Exercise 1 |
Answer these questions using the workshop notes, each on its own line:
(a) Which section does the workshop say the Craft WikiProject should be moved to?
(b) About how many participants took part in the arts and culture conversation?
(c) Which three gender labels are named for modeling biographies?
Exercise 2 |
For each statement, say whether the workshop notes agree with it, and quote the words that decide it.
(a) WikiProject Comedy is mostly about film.
(b) Coverage of gender-adjacent WikiProjects beyond biography on English Wikipedia is described as good.
(c) There is currently capacity to use identifiers from external authorities in the topic model.

Study text |

══════════

Things we would like to explore:
- Gender modeling of biographies seems reasonable as long as each of the labels is gender inclusive of trans and other similar labeling, Men ,Women and Non-Binary.
- There is a preference for there to be both a Gender Studies and Human Rights labels -- we are going to test on how to best model this with WikiProjects and Categories -- possibly filter out biographies from the Gender Studies bucket to improve data.
Further research questions
- There is an opportunity for community members to label better categories on Wikidata related to gender and gender adjacent topics (i.e. feminism, women’s schools, etc) to improve the quality of coverage of the topics.
- In general, the coverage of Gender-adjacent WikiProjects beyond the biography on English Wikipedia is poor -- further research would help to understand the overall gaps in coverage.
Arts and culture
[edit]GLAM, Arts and culture topics are some of the most widely organized and deeply data connected parts of the organizing community. We wanted to make sure that the topic model connects with the data needs of the GLAM-Wiki community. 20 people were invite with ~12 participants participated in the conversation
Main findings
- Representations of Gender and most of the arts topics in the new model were generally appreciated.
- Cultural representation within arts and culture material is important -- sometimes a country is too restrictive or doesn’t cover the overall diversity that is important (i.e. ethnicity) or its origin (i.e. topics from a colonial history from one geography).
- The majority of conversation within the workshop focused on representation of eras or time periods in intersection with other topics, because arts and culture are focused on periods of time usually (i.e. Art from the mid-20th century)
- Craft WikiProject should be moved to Visual arts instead of Entertainment.
- WikiProject Comedy is overwhelmingly about Film so should be grouped there.
Things we would like to explore:
- Can we do the right size time unit for arts and culture, and history that works for biology as well?
- Intersections of identity, art topic or cultural topic with time is important -- most of the content has distinct historical eras reflected in the content, and the areas of focus.
Further research questions
- There is an opportunity to explore the use of various identifiers from external authorities as part of the topic model. We don’t have the capacity to do it at this time, but future research could look into this.

══════════

Dataset content |
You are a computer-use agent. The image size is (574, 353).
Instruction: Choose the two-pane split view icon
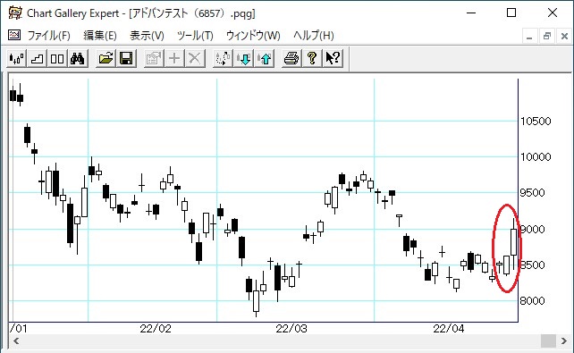click(57, 58)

══════════

Answer area 1 |
(a) Visual arts, instead of Entertainment.
(b) About 12, out of 20 people invited.
(c) Men, Women and Non-Binary.

Answer area 2 |
(a) Yes: "WikiProject Comedy is overwhelmingly about Film so should be grouped there."
(b) No: "In general, the coverage of Gender-adjacent WikiProjects beyond the biography on English Wikipedia is poor"
(c) No: "We don’t have the capacity to do it at this time"